Prima che io riesca a fare anche solo un passo verso il vialetto di casa mia, tuttavia, la voce di Marilù, ancora seduta sul sedile del guidatore, mi richiama, costringendomi a voltarmi.

"Vorrei che tu non facessi parola di tutto questo con nessuno, Cara" mi chiede, la voce ridotta ad un sussurro appena udibile. "Né con Will, né soprattutto con Elliot."

La guardo in silenzio per un paio di secondi, la mano ancora stretta contro la portiera nel gesto interrotto di richiuderla. A vederla ora, non si direbbe nemmeno che fino a qualche minuto fa stesse piangendo disperata. I suoi occhi, anzi, sembrano ormai sulla strada di riacquistare la solita vivacità che li caratterizza, mentre il rosso vivido che le colora le guance le ringiovanisce quasi il viso, appena toccato dagli inevitabili segni del tempo.

"Elliot non..."

"Lui non sa nulla" risponde lei alla mia domanda interrotta, stringendo le labbra in una linea severa. "Crede che suo padre sia morto di infarto. Non sa nemmeno di aver avuto una sorella."

Immediatamente aggrotto le sopracciglia, stringendo il labbro inferiore fra i denti nel tentativo di trattenere un rimprovero che non ho alcun diritto di pronunciare. Non sono mai stata un'amante delle bugie, che queste siano a fin di bene o meno, ma come posso pretendere io - proprio io - di avere il diritto di esprimere una critica del genere, di fingere di non essermene giocata il più possibile fino all'ultimo? In fondo, devo riconoscerlo, è molto più facile nuotare nella merda con un fazzoletto profumato premuto contro il naso.

"Non guardarmi così, bambina" mi riprende con un sorriso. "Io posso pure convivere con il peso di questa cosa per tutta la vita, ma non posso accettare anche lui venga travolto da tutto questo. Forse capirai quello che ti sto dicendo quando diventerai madre anche tu."

Annuisco, non tanto convinta dalle sue parole quanto più desiderosa di allontanarmi dalla vettura. Se per qualche minuto la sua storia è riuscita a farmi stare meglio, a farmi sentire compresa, ora come ora essa sta iniziando a gravarmi sulle spalle con tutto il peso di una responsabilità che in realtà non sono io a dover sopportare ogni giorno.

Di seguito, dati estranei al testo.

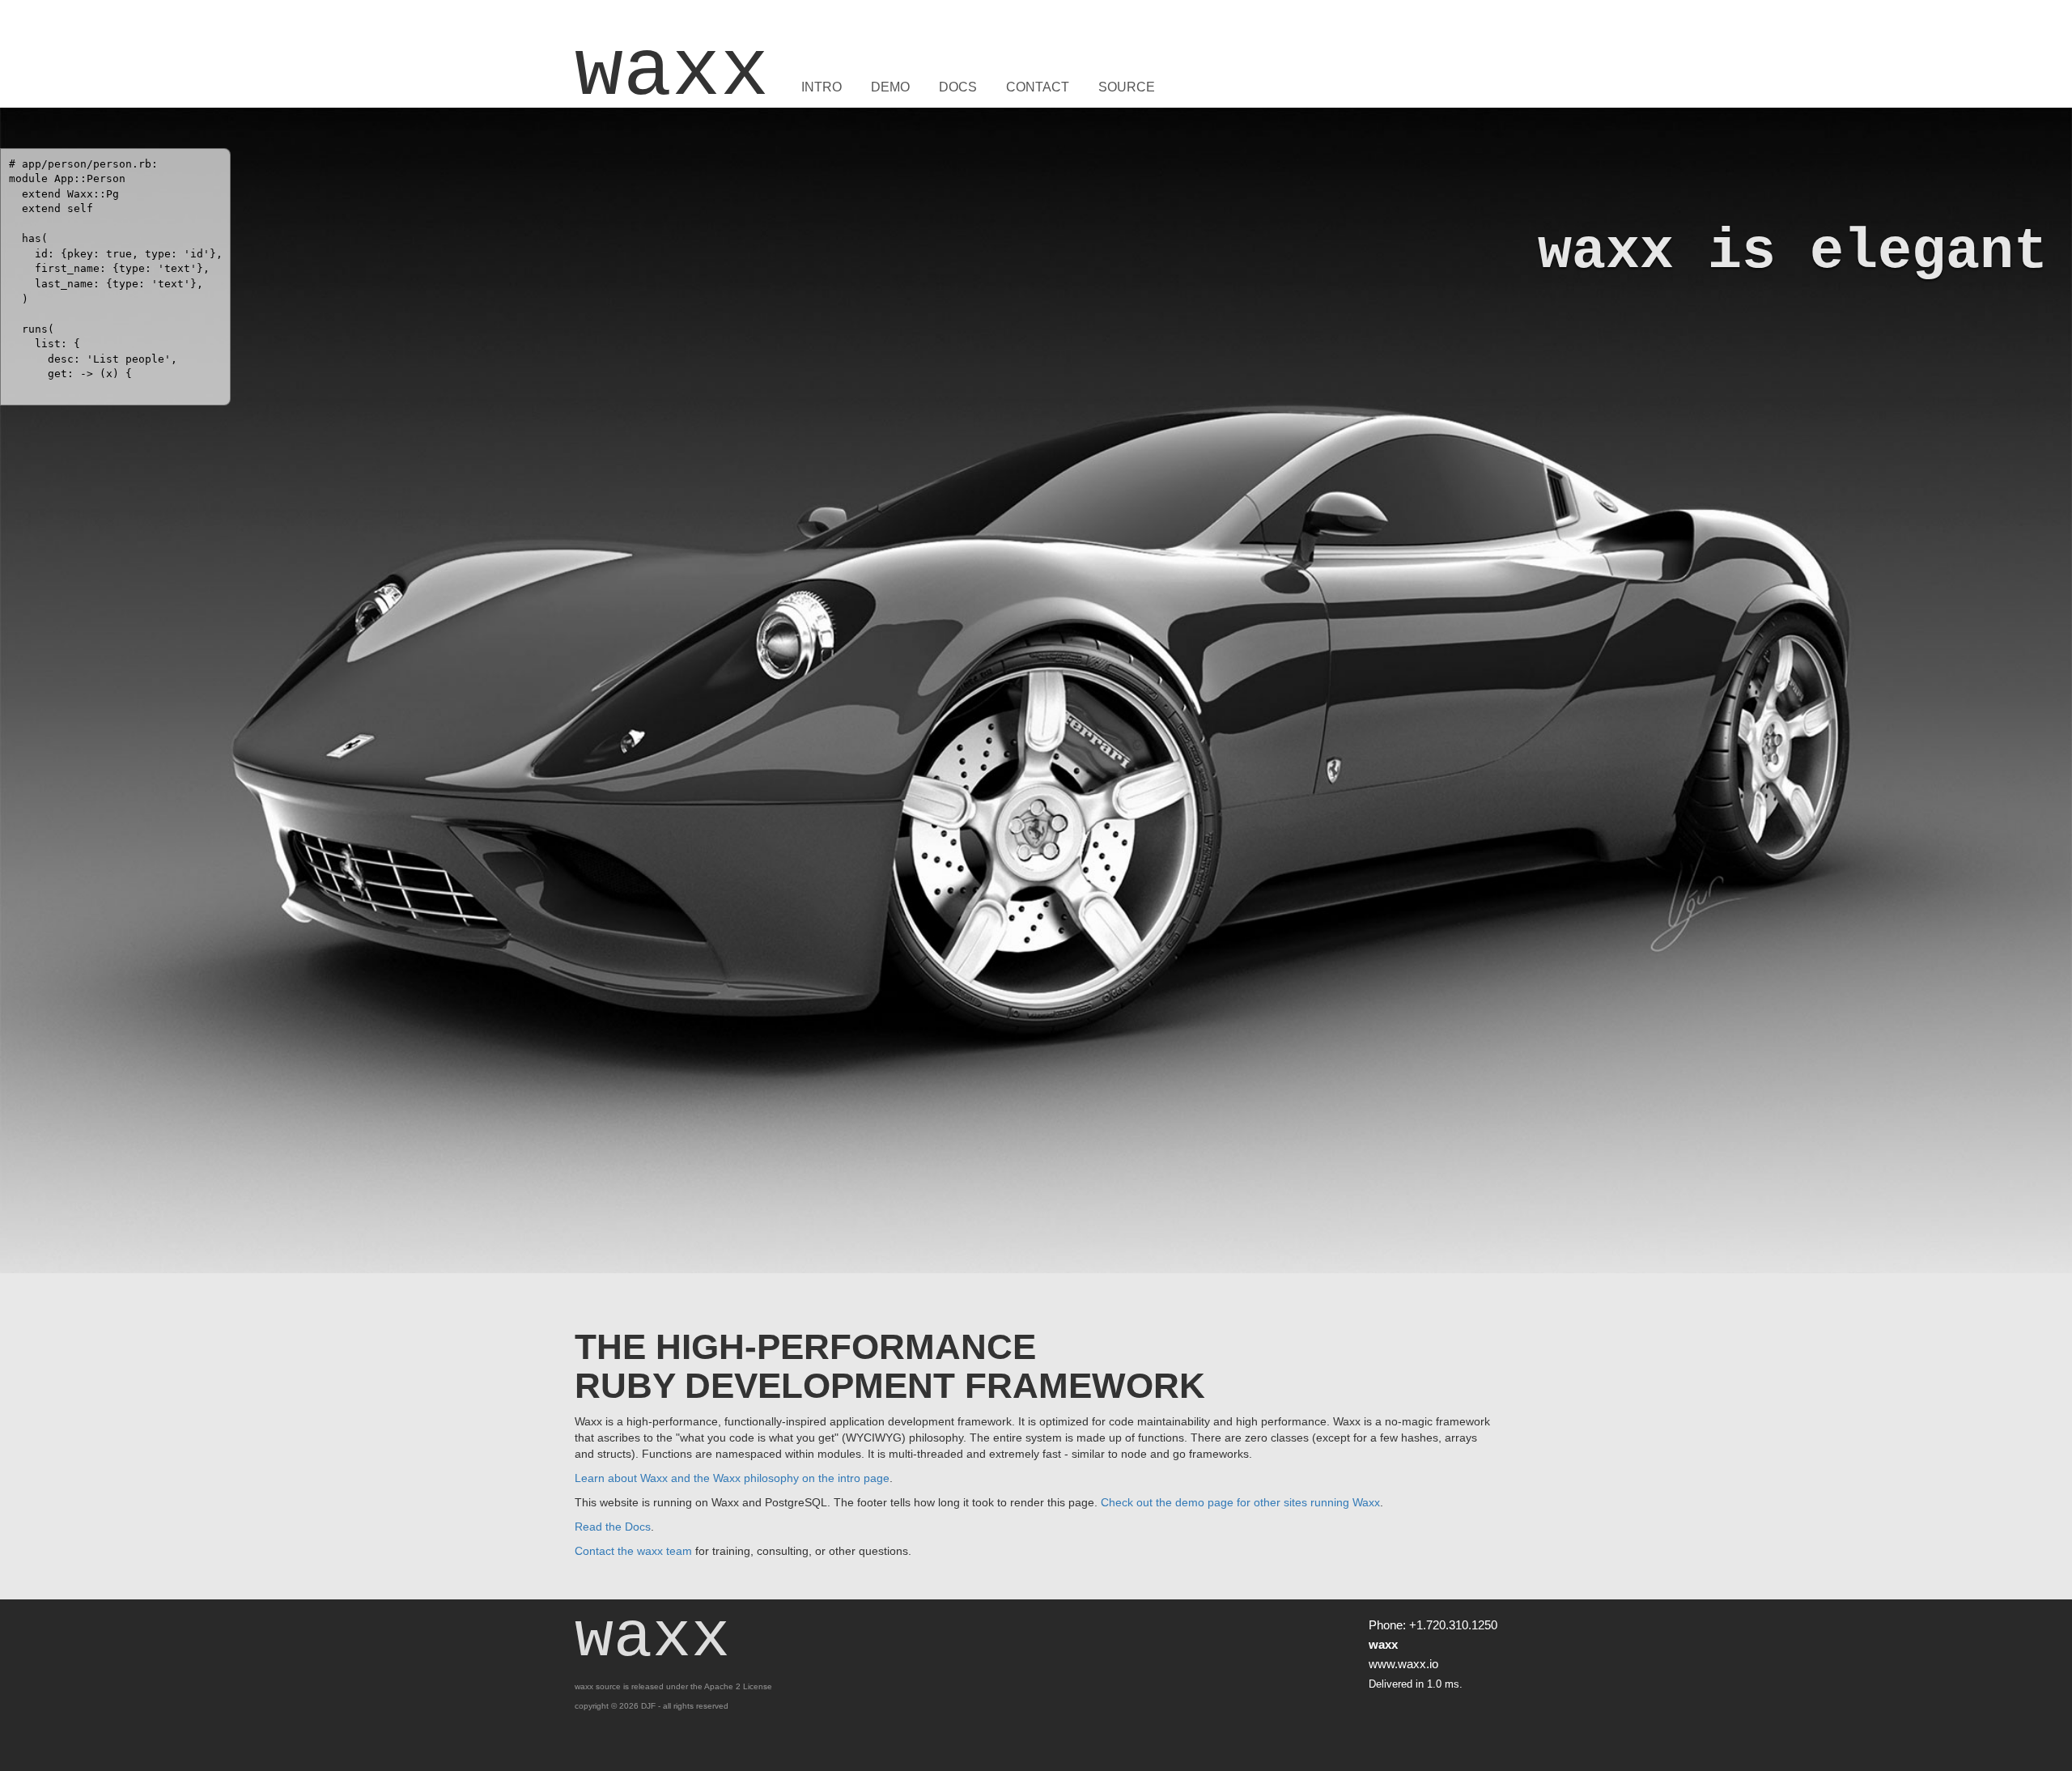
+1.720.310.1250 (1453, 1625)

E, quasi quasi, vorrei che non me l'avesse mai raccontata, che mi avesse lasciata a crogiolarmi nella mia incapacità di affrontare il dolore che sento ancora rimbombarmi con violenza nel petto, soltanto minimamente attutito dal suo tentativo di farmi sentire meglio.

"Ciao Mary" mi limito quindi a dire, tirandomi forzatamente fuori dai denti quel nomignolo con cui lei, ormai settimane fa, mi ha chiesto di chiamarla.

"Ti aspetto qui finché non esci."

Chiudo la portiera prima che lei possa pronunciare altro, dirigendomi a passi pesanti verso la mia meta.

È con mano tremante che afferro il nastro della polizia che circonda la casa, dello stesso giallo vivace di un nastro da pacco arricciato, sollevandolo abbastanza in alto da permettermi di passare sotto e poter così raggiungere la porta d'ingresso. Come se non bastasse, fallisco almeno tre tentativi prima di riuscire finalmente ad infilare la chiave nella serratura, sentendo poi le dita quasi formicolare nell'azione di girarla quattro volte verso sinistra e abbassare la maniglia.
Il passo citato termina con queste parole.